Work through the entries below line by line and give the number of lines with the string "title", nothing else.
(Beginning of INFORMATION GIVEN)
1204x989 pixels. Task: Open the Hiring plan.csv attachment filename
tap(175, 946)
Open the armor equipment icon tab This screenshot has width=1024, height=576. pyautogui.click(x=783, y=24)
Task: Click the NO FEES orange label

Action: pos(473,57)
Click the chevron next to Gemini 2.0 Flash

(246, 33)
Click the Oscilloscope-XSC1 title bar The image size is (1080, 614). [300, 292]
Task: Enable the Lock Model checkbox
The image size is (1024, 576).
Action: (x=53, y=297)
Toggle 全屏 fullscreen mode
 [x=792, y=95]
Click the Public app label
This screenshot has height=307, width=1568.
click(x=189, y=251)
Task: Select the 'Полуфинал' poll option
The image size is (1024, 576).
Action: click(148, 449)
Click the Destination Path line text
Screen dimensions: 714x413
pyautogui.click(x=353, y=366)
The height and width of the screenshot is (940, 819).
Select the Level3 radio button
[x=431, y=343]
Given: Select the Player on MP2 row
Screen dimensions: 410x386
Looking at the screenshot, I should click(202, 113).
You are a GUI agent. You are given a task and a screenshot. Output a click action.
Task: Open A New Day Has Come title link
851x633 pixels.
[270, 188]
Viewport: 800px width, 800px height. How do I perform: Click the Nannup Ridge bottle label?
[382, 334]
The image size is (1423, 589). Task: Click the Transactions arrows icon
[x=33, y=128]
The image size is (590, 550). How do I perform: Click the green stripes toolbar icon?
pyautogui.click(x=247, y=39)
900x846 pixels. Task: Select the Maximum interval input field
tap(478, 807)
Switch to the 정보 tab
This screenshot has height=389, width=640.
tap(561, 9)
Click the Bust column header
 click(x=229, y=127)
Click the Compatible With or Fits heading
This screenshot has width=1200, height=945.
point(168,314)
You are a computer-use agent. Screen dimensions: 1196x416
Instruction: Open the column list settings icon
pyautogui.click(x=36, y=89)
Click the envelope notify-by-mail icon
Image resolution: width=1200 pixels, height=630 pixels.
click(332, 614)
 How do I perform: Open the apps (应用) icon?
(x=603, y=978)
(End of INFORMATION GIVEN)
### REPLY TO THE EXERCISE
2